39. Ordálio (Mubahâla), era uma fogueira feita em público para que por entre chamas, fogo e brasas, numa prova de coragem e fé, as pessoas a atravessassem incólumes. O sultão propõe o desafio, chama seus doutores para que o façam junto com Francisco. É um testemunho público de uma fé levada ao fogo da experiência. Já havia acontecido esta cena em Medina, onde Maomé, frente a uma delegação de cristãos e seu bispo, tinham que se submeter à autoridade civil do profeta. Em Medina, discutiram sobre o significado da Paixão de Jesus Cristo e tiveram que provar a verdade da Encarnação, a Divindade de Jesus Cristo, diante do ordálio de fogo. Maomé queria que os cristãos pedissem o regresso imediato de Cristo e reconhecessem a sua missão profética. Os cristãos não aceitaram o desafio, queriam apenas negociar as ideias teológicas. Perderam a chance de fazer com que a doutrina cristã da Divindade, Paixão e Encarnação fosse mais conhecida por parte dos muçulmanos. Mas em Damieta, novamente vem a prova de fogo. Há uma nova atitude; o santo de Assis é um profeta de Deus diante do Islam. De repente, os dois lados percebem, um pelo Corão outro pelo Evangelho, que estão na mesma busca: ser capaz de testemunhar a fé pela vida e pela morte; a reparação de um sofrimento causado por tantas lutas, batalhas, saques e massacres; manifestar uma caridade que vem de um amor sagrado; as boas obras muçulmanas e a caridade cristã; não julgar, mas dialogar; reconhecer os dons do Altíssimo e fazer-se Irmãos. Fazer ou não fazer o ordálio não é fundamental, o importante é saber que tanto cristãos e muçulmanos não podem desafiar o juízo de Deus, nem duvidar da fé do diferente, mas ter a postura do sultão que diz para Francisco: “Creio que vossa fé é boa e verdadeira”.

40. Melek-el-Kamel viu em Francisco um dom de amor, na coragem de expor sua vida ao martírio se fosse preciso, para dialogar na força da fé. Francisco, em primeiro lugar ama os muçulmanos e a partir daí pode falar de seu Deus. Uma experiência tão forte que se transforma em Regra de vida, onde é compilado um capítulo todo a falar para os frades que quiserem partir para junto dos sarracenos (Rnb 16).
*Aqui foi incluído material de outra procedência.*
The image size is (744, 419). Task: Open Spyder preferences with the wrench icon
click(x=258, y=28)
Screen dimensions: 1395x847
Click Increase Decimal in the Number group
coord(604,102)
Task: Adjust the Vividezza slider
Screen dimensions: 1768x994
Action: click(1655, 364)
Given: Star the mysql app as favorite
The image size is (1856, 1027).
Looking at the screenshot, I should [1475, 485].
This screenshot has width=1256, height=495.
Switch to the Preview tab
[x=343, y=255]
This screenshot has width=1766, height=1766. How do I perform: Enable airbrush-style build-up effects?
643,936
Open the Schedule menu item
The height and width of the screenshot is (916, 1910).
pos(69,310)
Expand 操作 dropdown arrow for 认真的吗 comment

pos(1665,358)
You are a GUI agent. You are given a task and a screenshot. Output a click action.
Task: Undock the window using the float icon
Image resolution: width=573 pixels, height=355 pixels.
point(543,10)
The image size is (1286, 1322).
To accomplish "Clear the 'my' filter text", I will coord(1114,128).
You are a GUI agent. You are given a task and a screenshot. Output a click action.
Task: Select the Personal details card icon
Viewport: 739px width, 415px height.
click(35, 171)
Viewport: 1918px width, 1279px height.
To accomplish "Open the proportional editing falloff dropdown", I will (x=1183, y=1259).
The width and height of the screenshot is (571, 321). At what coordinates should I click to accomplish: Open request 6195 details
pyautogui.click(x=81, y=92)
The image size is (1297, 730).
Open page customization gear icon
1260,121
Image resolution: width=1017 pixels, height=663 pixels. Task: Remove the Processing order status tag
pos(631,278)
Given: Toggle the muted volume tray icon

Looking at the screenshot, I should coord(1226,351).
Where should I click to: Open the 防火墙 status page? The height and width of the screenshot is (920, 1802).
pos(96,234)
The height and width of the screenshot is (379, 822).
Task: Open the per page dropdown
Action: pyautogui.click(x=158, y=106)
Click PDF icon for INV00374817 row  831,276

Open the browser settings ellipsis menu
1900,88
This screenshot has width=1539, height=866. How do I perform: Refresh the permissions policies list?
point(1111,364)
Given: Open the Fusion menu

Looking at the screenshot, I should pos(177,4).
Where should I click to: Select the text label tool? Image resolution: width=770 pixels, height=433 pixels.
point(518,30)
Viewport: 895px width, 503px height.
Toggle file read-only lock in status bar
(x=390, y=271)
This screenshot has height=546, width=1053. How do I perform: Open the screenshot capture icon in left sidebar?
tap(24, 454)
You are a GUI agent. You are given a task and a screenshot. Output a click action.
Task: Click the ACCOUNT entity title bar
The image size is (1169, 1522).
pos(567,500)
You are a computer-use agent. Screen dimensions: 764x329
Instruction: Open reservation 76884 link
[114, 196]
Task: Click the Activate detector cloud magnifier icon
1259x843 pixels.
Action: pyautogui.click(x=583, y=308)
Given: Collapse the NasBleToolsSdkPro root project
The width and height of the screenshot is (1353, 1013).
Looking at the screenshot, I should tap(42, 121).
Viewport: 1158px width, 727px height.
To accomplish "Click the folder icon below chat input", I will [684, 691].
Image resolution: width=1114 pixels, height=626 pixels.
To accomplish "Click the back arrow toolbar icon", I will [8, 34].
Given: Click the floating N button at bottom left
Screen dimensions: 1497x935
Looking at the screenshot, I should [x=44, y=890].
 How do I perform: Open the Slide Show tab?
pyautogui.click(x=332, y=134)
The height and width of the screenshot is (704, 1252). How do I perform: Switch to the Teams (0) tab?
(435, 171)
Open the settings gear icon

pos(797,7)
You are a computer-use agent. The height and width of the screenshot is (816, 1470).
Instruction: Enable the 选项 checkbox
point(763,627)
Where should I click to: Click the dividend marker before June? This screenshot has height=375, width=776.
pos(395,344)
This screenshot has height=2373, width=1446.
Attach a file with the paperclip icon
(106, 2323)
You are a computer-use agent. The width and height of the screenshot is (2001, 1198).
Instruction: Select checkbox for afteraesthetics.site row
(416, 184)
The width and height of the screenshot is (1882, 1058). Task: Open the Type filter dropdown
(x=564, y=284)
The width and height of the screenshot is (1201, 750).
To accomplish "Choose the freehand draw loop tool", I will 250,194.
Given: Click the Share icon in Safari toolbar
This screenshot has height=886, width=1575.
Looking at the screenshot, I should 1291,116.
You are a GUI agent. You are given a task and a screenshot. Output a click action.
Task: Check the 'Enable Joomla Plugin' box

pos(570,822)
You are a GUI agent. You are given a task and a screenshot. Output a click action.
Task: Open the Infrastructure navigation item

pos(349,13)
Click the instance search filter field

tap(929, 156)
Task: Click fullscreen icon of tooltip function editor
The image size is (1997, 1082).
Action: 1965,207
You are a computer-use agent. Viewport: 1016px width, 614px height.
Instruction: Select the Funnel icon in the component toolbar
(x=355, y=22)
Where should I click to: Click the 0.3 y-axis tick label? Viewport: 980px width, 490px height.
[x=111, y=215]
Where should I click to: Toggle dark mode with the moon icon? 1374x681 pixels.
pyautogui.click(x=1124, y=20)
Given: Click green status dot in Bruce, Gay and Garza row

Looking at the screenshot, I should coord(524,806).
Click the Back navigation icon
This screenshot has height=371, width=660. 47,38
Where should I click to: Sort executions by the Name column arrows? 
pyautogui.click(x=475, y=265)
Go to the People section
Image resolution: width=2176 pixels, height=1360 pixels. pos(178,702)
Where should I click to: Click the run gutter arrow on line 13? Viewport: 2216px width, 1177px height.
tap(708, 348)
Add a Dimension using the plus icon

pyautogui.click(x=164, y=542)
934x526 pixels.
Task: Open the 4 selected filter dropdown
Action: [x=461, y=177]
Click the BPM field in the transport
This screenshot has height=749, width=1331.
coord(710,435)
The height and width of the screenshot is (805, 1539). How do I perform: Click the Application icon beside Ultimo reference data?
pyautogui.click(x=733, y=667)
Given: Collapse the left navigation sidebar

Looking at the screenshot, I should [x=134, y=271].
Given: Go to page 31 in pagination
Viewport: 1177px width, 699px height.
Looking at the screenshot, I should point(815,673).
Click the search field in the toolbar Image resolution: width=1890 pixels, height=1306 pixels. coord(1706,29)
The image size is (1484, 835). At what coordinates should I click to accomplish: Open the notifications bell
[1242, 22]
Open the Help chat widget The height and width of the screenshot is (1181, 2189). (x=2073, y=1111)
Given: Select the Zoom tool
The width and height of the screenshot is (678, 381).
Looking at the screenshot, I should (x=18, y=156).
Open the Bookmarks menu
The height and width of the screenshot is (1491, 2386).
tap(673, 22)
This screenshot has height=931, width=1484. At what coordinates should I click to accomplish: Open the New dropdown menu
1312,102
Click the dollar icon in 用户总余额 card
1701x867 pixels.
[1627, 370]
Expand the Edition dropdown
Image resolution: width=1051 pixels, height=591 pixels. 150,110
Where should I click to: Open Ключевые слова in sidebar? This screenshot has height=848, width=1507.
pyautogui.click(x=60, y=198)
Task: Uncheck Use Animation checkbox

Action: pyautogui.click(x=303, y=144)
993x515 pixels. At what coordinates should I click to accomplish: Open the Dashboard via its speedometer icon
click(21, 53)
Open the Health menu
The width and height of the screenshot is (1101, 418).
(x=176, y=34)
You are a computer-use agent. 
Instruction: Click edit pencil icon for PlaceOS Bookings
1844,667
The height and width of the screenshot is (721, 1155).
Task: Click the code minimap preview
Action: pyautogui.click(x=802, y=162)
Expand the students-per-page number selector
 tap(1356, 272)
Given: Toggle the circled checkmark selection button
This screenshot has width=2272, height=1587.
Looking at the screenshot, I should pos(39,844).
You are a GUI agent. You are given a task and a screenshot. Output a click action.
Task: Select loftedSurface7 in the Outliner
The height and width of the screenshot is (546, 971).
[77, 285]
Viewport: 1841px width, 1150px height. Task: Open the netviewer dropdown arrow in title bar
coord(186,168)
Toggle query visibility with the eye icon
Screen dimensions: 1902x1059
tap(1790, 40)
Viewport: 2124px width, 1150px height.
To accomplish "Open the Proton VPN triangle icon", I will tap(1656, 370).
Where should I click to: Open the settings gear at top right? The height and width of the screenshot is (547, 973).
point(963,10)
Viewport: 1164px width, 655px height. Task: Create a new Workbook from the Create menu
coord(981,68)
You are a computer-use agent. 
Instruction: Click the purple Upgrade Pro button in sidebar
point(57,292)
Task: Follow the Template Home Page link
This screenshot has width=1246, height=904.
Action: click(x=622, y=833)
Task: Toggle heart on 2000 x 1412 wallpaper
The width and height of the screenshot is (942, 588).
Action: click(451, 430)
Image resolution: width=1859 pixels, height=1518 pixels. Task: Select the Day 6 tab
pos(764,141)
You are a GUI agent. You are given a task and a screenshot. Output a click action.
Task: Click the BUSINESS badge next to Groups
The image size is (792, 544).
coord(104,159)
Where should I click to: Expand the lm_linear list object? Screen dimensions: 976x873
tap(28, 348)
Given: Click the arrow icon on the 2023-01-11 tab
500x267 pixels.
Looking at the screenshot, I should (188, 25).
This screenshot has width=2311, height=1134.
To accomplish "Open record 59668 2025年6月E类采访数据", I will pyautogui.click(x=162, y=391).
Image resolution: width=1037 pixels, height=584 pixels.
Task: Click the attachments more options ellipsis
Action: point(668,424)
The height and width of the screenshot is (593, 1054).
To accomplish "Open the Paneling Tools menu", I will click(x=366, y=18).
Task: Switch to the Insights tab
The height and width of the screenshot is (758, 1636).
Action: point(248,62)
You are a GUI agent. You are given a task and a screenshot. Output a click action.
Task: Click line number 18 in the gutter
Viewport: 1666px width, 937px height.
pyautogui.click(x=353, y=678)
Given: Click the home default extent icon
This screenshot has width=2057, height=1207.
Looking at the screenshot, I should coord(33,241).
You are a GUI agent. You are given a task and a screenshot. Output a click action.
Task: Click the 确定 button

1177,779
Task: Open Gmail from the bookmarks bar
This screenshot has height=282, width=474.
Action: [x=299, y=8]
Testemunhar o Evangelho na vivência de virtudes cristãs. Vivência e não violência. Não provocar litígios nem contendas, mas serem submissos a toda criatura humana por amor do Senhor. Ir para junto de um modo humilde, pobre, com muita doçura e mansidão e por fim pregar a verdade cristã! O diálogo religioso para os Franciscanos não é mais um simples dado histórico, cultural e eclesial, mas é definitivamente Forma de Vida!

Frei Vitório

Na imagem de Fra Angelico, o ordálio é visto na parte inferior.